> **The problem**: Please reproduce, exactly and in full, the lines running from the one that contains "This screenshot has height=926, width=1143." to the end of the entries.

> **Entries supplied**:
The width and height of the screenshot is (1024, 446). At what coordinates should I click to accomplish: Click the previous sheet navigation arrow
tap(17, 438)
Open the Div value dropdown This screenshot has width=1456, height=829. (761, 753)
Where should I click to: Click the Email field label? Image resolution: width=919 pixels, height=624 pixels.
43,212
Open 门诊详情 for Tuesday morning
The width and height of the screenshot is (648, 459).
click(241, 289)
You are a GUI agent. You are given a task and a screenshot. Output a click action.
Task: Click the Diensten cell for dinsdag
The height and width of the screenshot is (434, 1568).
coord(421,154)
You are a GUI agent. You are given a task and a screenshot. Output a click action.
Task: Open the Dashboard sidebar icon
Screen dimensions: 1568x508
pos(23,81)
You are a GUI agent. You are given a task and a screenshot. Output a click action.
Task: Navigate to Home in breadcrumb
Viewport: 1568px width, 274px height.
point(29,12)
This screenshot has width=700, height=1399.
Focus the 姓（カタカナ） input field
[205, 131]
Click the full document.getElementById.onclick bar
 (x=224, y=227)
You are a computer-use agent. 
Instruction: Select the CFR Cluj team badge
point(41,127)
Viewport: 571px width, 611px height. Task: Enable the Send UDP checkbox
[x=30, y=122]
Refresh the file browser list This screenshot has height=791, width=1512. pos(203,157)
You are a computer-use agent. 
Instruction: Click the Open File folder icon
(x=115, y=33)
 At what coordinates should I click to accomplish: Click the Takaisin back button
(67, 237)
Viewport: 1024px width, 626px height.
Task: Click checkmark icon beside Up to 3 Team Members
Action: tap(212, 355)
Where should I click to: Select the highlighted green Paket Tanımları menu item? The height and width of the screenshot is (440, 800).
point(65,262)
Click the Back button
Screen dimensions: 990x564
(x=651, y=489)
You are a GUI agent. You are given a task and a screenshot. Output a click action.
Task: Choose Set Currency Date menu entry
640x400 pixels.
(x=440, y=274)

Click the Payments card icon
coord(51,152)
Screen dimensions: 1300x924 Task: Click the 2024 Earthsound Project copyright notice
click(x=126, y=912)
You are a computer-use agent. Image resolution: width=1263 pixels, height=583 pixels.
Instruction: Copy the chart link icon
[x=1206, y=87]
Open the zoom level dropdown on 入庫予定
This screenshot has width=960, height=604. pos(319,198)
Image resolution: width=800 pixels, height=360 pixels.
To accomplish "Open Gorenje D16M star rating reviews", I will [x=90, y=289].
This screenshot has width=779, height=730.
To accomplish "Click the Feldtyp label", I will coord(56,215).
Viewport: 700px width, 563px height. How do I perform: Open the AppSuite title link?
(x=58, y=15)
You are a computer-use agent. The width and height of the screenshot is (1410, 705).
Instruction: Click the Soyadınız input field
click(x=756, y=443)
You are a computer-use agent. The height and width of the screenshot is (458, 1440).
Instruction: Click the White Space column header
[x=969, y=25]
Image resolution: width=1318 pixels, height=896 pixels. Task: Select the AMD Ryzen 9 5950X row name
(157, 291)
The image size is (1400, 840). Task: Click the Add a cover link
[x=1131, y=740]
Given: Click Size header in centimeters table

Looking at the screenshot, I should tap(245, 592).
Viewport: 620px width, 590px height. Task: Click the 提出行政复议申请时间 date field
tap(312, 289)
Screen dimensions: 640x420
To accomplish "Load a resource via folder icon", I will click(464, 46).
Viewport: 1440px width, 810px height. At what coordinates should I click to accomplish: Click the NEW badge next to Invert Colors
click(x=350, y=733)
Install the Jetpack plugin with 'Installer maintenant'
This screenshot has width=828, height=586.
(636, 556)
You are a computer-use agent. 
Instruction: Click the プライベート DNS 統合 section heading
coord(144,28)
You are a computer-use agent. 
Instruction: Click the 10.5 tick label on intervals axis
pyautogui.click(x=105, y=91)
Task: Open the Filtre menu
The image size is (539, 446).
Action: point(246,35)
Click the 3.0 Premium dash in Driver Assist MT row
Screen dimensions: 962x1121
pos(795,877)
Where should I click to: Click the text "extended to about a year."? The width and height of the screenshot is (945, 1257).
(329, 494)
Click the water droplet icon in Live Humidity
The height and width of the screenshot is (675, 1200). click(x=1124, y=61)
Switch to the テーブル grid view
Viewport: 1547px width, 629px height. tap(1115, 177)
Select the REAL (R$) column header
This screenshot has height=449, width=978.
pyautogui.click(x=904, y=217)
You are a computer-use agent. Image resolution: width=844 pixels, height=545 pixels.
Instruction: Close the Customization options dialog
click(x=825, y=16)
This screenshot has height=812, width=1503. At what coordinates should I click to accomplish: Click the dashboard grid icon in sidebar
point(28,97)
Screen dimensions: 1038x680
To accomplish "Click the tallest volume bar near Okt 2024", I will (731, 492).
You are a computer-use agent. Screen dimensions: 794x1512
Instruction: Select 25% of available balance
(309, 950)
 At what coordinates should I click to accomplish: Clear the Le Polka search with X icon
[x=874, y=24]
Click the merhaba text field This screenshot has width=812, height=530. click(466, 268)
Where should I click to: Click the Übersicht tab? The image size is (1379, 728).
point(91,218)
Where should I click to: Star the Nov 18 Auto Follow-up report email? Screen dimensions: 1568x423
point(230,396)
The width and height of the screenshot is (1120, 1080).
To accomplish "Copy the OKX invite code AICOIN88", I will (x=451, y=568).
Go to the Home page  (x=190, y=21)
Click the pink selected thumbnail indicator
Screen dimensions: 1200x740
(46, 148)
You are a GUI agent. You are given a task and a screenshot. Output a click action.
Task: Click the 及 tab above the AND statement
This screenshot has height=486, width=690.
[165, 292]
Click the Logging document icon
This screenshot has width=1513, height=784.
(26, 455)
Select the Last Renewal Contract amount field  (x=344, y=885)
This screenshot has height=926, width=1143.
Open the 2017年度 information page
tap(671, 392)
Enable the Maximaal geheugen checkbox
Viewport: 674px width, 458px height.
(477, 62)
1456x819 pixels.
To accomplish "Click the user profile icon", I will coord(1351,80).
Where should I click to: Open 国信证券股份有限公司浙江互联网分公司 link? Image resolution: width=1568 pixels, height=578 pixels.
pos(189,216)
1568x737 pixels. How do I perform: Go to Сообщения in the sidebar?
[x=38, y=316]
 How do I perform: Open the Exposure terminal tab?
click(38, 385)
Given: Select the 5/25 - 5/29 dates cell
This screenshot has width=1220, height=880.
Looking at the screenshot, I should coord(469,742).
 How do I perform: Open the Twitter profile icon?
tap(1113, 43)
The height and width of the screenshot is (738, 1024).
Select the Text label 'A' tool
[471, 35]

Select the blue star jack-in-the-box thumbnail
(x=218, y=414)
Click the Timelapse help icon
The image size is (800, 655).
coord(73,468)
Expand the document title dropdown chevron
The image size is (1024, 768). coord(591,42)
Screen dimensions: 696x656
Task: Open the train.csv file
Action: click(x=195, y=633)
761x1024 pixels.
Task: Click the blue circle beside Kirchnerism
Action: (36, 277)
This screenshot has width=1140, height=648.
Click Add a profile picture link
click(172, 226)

> **Written response**:
This screenshot has height=926, width=1143.
Open the 2017年度 information page
tap(671, 392)
Enable the Maximaal geheugen checkbox
Viewport: 674px width, 458px height.
(477, 62)
1456x819 pixels.
To accomplish "Click the user profile icon", I will coord(1351,80).
Where should I click to: Open 国信证券股份有限公司浙江互联网分公司 link? Image resolution: width=1568 pixels, height=578 pixels.
pos(189,216)
1568x737 pixels. How do I perform: Go to Сообщения in the sidebar?
[x=38, y=316]
 How do I perform: Open the Exposure terminal tab?
click(38, 385)
Given: Select the 5/25 - 5/29 dates cell
This screenshot has width=1220, height=880.
Looking at the screenshot, I should coord(469,742).
 How do I perform: Open the Twitter profile icon?
tap(1113, 43)
The height and width of the screenshot is (738, 1024).
Select the Text label 'A' tool
[471, 35]

Select the blue star jack-in-the-box thumbnail
(x=218, y=414)
Click the Timelapse help icon
The image size is (800, 655).
coord(73,468)
Expand the document title dropdown chevron
The image size is (1024, 768). coord(591,42)
Screen dimensions: 696x656
Task: Open the train.csv file
Action: click(x=195, y=633)
761x1024 pixels.
Task: Click the blue circle beside Kirchnerism
Action: (36, 277)
This screenshot has width=1140, height=648.
Click Add a profile picture link
click(172, 226)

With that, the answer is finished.